Security

A Guide to the Zeus Virus

The Zeus virus and other Trojans put the government at risk.

Adnan Baykal is vice president of security services for the Center for Internet Security.

When most people think of Zeus, the first thing that comes to mind is the mythological supreme ruler of Mount Olympus and the Greek gods, who used a thunderbolt to attack his targets.

For those of us in the cybersecurity space, Zeus represents an all-too-real virus that attacks sensitive information and steals data with alarming ease. While Zeus the god is no longer inflicting damage, Zeus the malicious software certainly is, and no organization, sector or geographic region is immune.

The Zeus Trojan virus is an advanced type of financial fraud malware that often appears to be something legitimate and uses back doors to bypass many common computer and financial institution security measures. Its goal is to steal financial account credentials, but other accounts that contain proprietary or high-value information also are targeted. The malware is generally propagated through exploit kits (such as Blackhole), drive-by downloads, phishing emails or social media sites. The Zeus Trojan is used by a variety of actors, including lone hackers, nation states and organized cybercriminal groups.

Perhaps the reason Zeus is so enticing for bad actors is because it allows attackers to target specific information on a compromised system through the use of web injects — site-specific codes that contain configuration instructions for the Trojan. Injects can take the form of malicious fields that ask users to enter additional information, such as a debit card number, PIN or date of birth, that typically would not be required at a particular stage of the transaction. Lists of web inject code are readily available in the underground market, for free and for sale.

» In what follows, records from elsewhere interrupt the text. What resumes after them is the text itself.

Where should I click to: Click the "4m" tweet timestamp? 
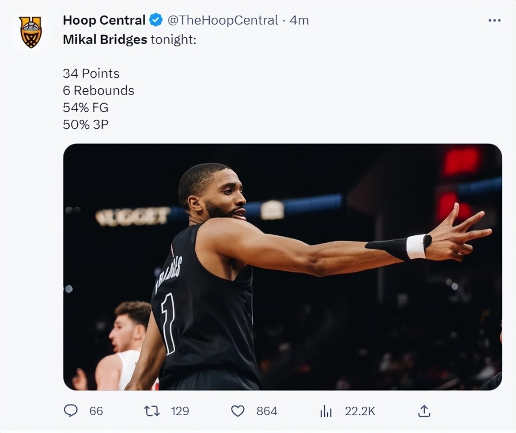pos(299,20)
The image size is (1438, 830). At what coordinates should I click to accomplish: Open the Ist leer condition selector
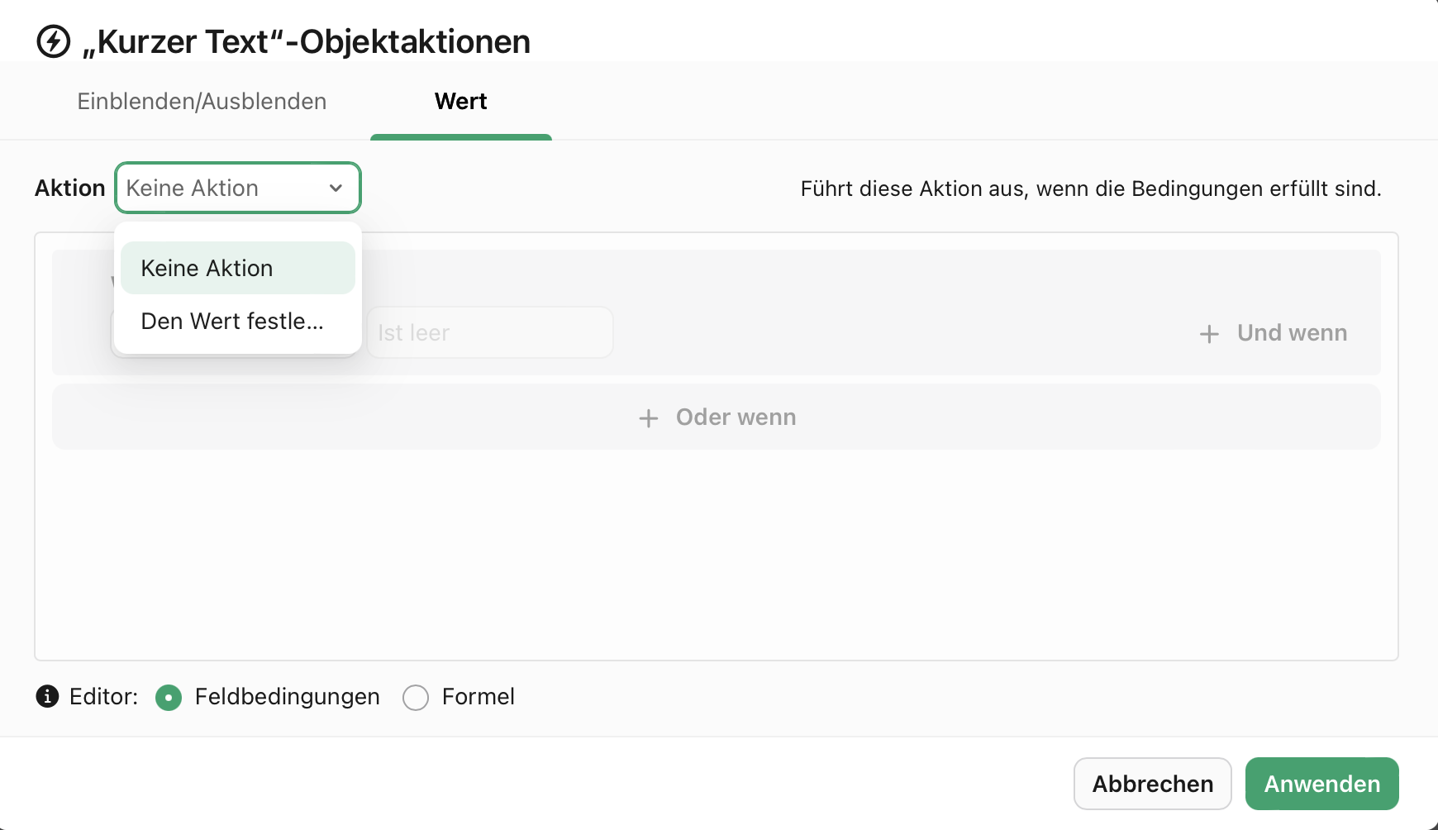(x=489, y=332)
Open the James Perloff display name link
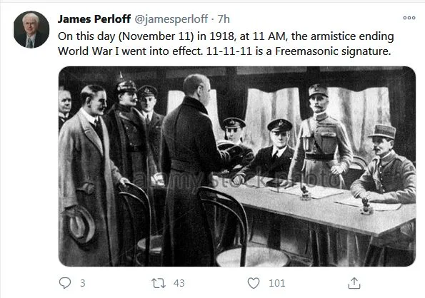 point(94,19)
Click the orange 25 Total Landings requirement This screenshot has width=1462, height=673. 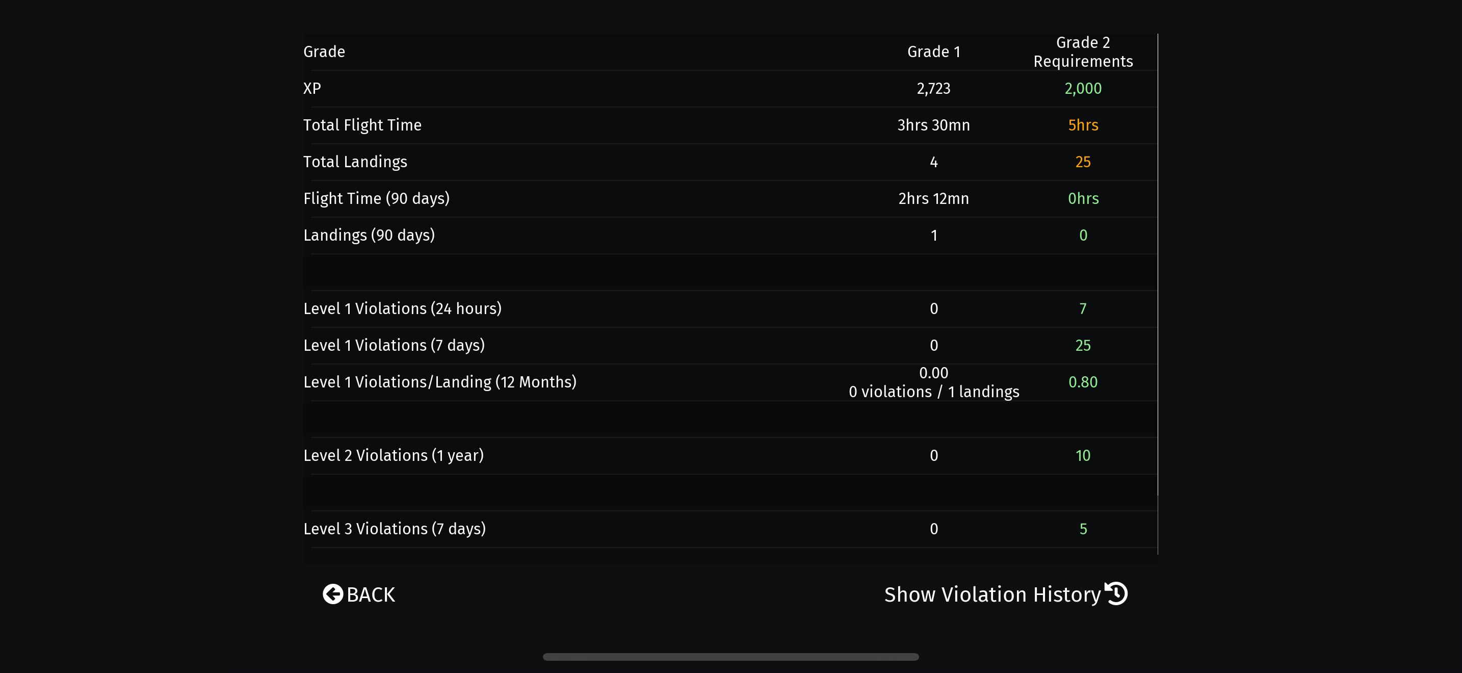coord(1083,162)
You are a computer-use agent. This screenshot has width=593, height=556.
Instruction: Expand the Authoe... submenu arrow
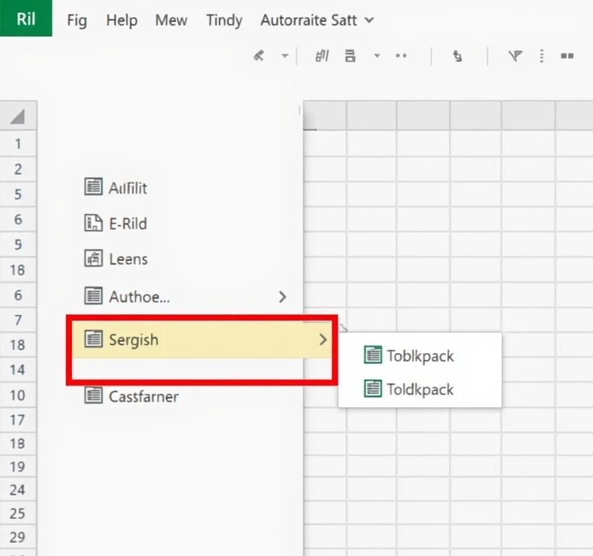coord(282,297)
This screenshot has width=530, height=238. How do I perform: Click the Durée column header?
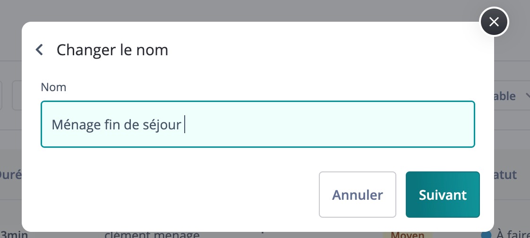[11, 175]
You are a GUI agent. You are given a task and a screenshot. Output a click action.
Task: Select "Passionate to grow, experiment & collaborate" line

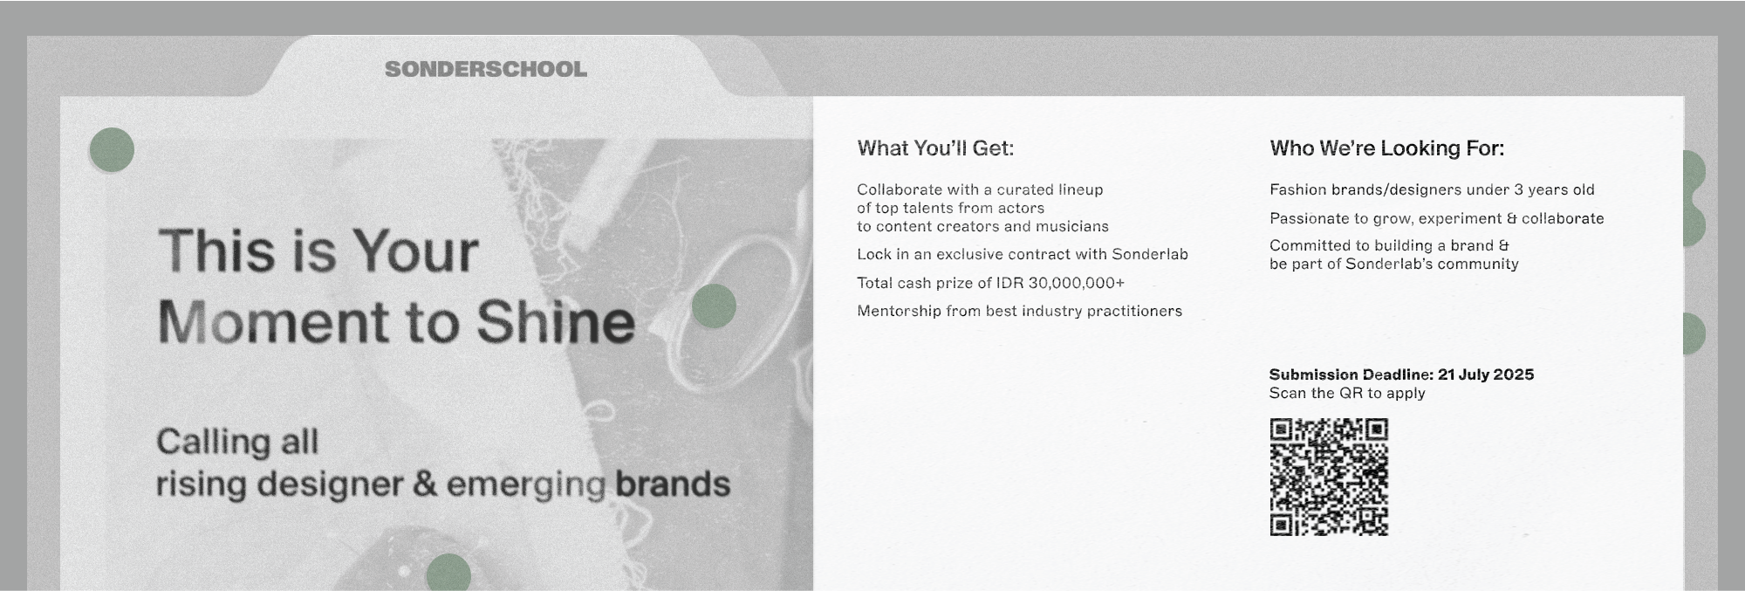pyautogui.click(x=1436, y=218)
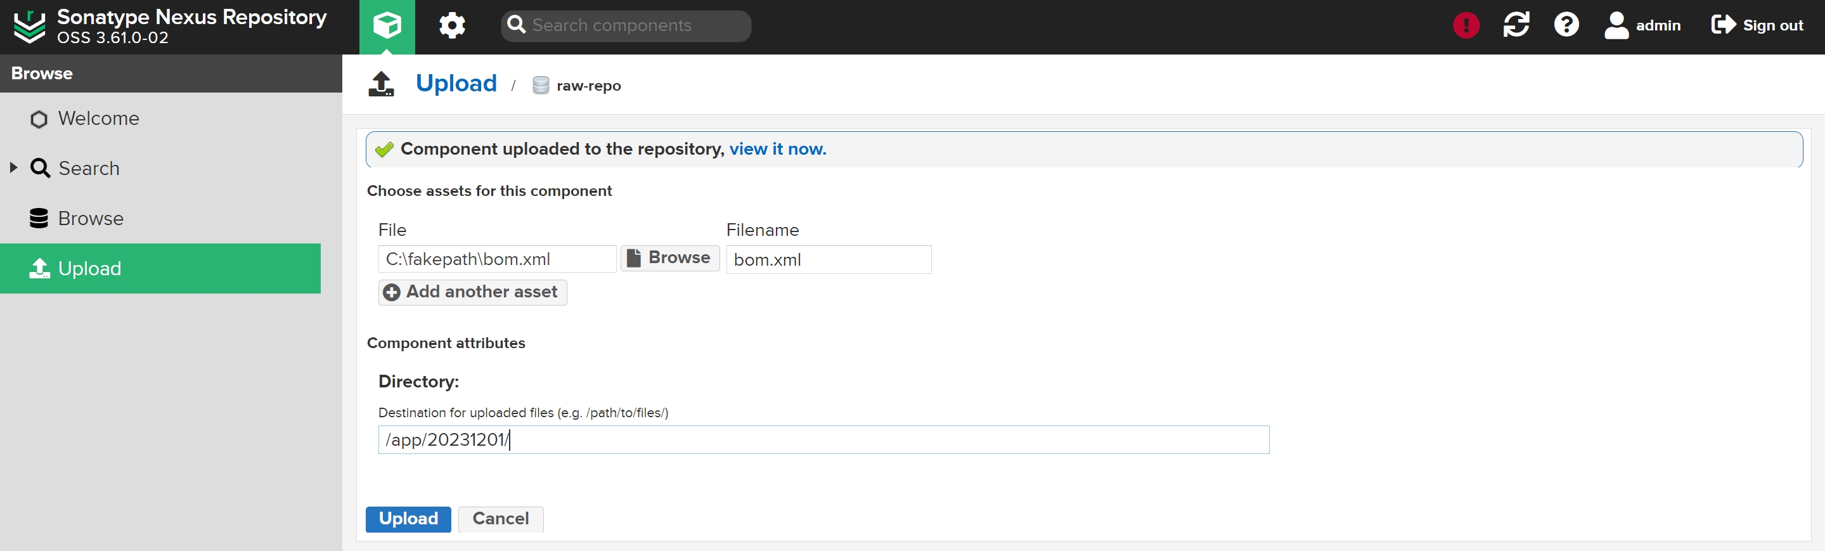Open the help question mark menu
The image size is (1825, 551).
point(1566,25)
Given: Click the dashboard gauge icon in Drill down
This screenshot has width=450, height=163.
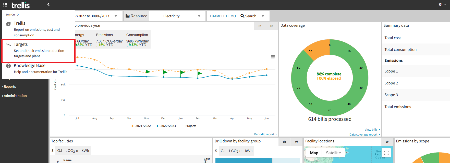Looking at the screenshot, I should click(x=284, y=142).
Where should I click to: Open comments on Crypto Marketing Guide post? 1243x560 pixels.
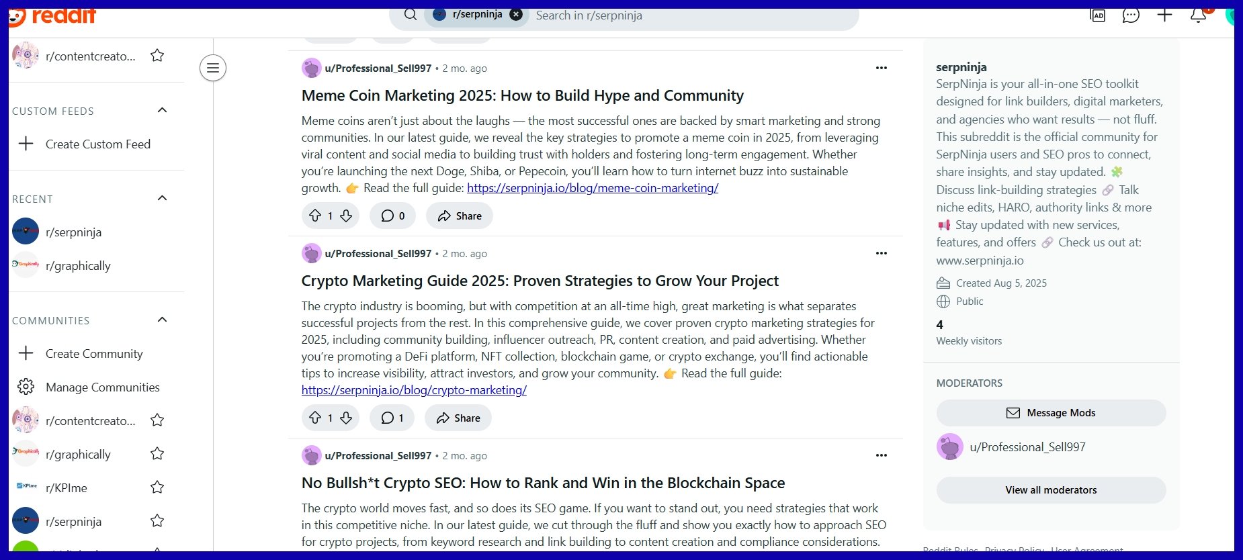(392, 418)
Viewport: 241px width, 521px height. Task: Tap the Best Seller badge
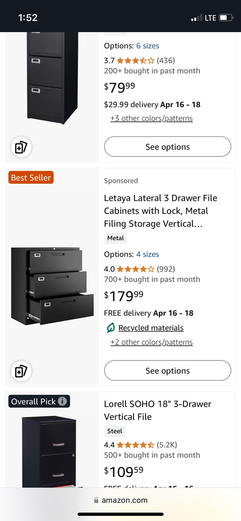[x=30, y=177]
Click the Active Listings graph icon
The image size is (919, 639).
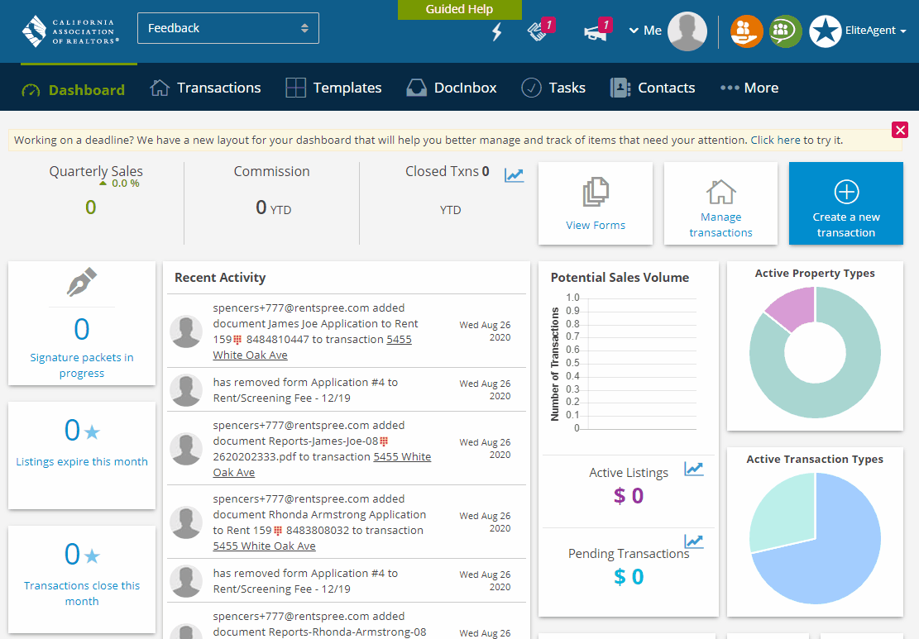pyautogui.click(x=694, y=468)
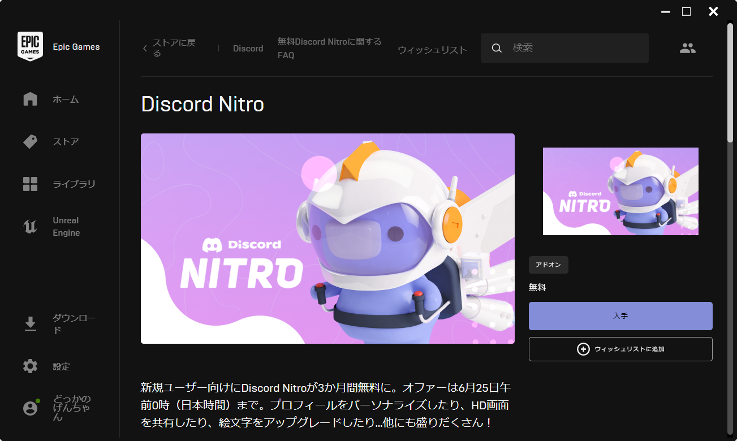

Protection against the Zeus Trojan and other Trojan variants requires constant vigilance. Entities should review the following suggestions and make sure best practices are being implemented to minimize risk.

742,794

The number of users attacked by Zeus — the most widespread banking Trojan — in 2014

SOURCE: Kaspersky Labs, “Kaspersky Security Bulletin: Overall Statistics for 2014,” December 2014

Patch, Patch, Patch

Establish a regular schedule for applying security patches, not only for your operating system but also for your third-party applications such as Adobe Reader, Flash, Shockwave and Java, and browsers such as Firefox and Google Chrome.

The same should go for anti-virus and endpoint security software. A good way to remember this is by subscribing to an email alert service, which will provide real-time alerts on current vulnerabilities and patches available or the software running in an environment. Even with patches, ensure log files are monitored, especially proxy server logs, for unauthorized or suspicious Internet connections and use two-factor authentication where available for sensitive accounts.

Educate, Educate, Educate

Because infections are often distributed through phishing emails or social media sites, make sure users know how to recognize a potential scam and what steps to take to mitigate risk.

Consider adding a threat feed to your website or employee intranet so end users are informed about the latest scams and other malicious activity. That said, it never hurts to eliminate as much potential confusion for employees as possible.

Use blacklisting and white listing methods to filter out email attachments that do not have documented business needs, and block executable file types from being received by email or downloaded from the Internet.

Be sure to use a dedicated computer with a static IP address for all online financial transactions, and register that IP address with the financial institution. If you are unable to dedicate a computer for financial transactions, use a virtual machine.

If a system is infected with the Zeus Trojan, any password used on that system, including those used to log on to websites, should be considered compromised and must be changed immediately.

Perform full forensic analysis to identify the root cause of the infection, the infection vector and remediate it. Rebuild systems infected by Zeus using a clean image, because Zeus can also download additional malware.

For more cybersecurity resources, including alerts, visit the Center for Internet Security at cisecurity.org and follow @CISecurity on Twitter.

Trojan Horse of a Different Color

First seen in Europe, the Dyre (or Dyreza) banking Trojan is another credential- harvesting malware that has recently made its way to the United States. Dyre has capabilities very similar to Zeus, but largely uses phishing emails to infect.

In the last quarter of 2014, attackers ran numerous phishing campaigns in the U.S., delivering the Trojan via the Upatre downloader attached to the email as a .zip file. Once executed, Upatre downloads the Dyre Trojan and starts the credential-harvesting process.

The recent Dyre campaign, the continuous and widespread infections of the Zeus Trojan and the increase in ransomware infections in 2014 all indicate that common attack methods such as exploiting vulnerabilities in third-party applications and creative phishing campaigns will continue to cause major headaches.

Agencies should devote more resources to user awareness training as well as the necessary technologies for patching operating systems and third-party applications in a timely manner.